* [Directions]
Please convert the listing below, from the line with "Click the Restore" up to and including the line with "I will coord(1374,116).", into a JSON list of strings with one string per line and blank lines left out.

* [Data in this exercise]
____________

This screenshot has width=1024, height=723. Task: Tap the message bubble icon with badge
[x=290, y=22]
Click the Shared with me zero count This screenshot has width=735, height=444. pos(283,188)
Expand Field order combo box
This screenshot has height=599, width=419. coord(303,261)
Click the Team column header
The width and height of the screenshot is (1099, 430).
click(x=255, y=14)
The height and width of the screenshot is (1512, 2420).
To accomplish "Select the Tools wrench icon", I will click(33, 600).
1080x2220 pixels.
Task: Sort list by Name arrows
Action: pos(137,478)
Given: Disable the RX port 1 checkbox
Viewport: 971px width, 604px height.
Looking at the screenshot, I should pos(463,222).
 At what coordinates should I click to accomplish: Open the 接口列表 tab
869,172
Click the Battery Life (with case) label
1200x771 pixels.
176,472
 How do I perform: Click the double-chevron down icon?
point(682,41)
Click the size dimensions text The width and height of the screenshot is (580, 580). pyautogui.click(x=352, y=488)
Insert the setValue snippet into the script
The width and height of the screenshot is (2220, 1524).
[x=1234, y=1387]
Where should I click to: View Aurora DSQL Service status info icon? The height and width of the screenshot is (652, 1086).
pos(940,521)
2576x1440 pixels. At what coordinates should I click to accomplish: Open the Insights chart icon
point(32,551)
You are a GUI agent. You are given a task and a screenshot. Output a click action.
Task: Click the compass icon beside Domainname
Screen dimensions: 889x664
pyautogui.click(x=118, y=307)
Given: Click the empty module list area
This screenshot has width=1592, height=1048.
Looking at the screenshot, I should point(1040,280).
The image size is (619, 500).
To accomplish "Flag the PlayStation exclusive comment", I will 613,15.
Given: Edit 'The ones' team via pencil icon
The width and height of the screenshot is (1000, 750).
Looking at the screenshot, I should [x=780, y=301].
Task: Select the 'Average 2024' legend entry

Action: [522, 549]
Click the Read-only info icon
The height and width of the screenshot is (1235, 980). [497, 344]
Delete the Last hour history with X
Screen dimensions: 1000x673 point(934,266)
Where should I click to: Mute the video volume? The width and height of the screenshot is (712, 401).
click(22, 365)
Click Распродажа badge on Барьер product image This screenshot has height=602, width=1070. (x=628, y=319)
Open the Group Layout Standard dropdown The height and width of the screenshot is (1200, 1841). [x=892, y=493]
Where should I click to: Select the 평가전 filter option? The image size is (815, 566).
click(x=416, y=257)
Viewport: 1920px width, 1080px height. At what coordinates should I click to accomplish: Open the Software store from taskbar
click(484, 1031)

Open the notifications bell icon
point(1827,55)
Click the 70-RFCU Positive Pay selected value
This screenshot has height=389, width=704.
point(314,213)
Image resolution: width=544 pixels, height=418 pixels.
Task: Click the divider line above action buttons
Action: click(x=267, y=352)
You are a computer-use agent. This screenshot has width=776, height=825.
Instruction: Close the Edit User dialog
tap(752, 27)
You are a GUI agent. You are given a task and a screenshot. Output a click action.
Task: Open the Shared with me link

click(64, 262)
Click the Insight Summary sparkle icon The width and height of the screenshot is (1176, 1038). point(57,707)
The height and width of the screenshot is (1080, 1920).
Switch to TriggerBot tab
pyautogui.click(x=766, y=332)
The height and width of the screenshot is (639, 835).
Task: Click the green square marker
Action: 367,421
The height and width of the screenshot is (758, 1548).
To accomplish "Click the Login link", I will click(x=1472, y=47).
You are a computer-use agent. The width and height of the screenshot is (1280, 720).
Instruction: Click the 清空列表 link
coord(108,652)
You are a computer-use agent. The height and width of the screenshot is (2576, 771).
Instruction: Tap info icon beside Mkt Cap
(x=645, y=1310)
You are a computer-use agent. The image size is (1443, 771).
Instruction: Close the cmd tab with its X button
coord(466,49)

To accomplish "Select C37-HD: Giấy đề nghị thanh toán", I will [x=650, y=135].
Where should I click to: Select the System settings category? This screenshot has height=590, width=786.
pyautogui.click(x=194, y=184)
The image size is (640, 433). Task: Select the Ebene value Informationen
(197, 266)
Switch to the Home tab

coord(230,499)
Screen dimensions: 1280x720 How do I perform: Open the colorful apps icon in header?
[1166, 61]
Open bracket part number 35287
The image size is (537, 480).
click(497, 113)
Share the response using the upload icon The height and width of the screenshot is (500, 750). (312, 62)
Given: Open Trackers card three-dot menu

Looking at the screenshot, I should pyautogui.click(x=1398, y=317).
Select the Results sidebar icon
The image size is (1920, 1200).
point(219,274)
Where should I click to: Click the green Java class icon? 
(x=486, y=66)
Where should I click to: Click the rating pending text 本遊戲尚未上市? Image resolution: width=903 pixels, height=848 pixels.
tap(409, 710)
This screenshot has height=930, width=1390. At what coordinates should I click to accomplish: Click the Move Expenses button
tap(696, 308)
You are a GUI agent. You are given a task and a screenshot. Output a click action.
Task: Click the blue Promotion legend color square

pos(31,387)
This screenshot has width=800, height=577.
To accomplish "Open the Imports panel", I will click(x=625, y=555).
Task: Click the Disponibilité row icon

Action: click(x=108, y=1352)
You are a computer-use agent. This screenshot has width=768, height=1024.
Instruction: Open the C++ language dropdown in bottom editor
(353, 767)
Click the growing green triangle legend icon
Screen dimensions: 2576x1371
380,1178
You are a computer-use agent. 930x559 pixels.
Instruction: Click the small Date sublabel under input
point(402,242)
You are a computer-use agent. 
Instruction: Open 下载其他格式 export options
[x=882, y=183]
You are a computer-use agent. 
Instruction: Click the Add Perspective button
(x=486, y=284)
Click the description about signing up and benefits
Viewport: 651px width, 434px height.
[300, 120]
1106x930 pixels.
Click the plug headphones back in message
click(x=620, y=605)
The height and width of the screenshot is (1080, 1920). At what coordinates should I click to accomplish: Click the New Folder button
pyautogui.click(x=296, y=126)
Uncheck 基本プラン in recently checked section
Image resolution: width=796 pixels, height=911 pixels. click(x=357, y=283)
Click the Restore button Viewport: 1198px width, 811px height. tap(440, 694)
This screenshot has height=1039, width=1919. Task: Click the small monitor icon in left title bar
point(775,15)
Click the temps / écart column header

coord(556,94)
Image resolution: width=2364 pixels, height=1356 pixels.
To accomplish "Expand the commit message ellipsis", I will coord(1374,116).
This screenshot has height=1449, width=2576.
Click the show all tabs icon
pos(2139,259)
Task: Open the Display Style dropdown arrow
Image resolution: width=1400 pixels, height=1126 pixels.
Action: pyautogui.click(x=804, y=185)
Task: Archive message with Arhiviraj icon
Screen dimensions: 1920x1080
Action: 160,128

____________

* [Reply]
[
  "Click the Restore button Viewport: 1198px width, 811px height. tap(440, 694)",
  "This screenshot has height=1039, width=1919. Task: Click the small monitor icon in left title bar",
  "point(775,15)",
  "Click the temps / écart column header",
  "coord(556,94)",
  "Image resolution: width=2364 pixels, height=1356 pixels.",
  "To accomplish \"Expand the commit message ellipsis\", I will coord(1374,116)."
]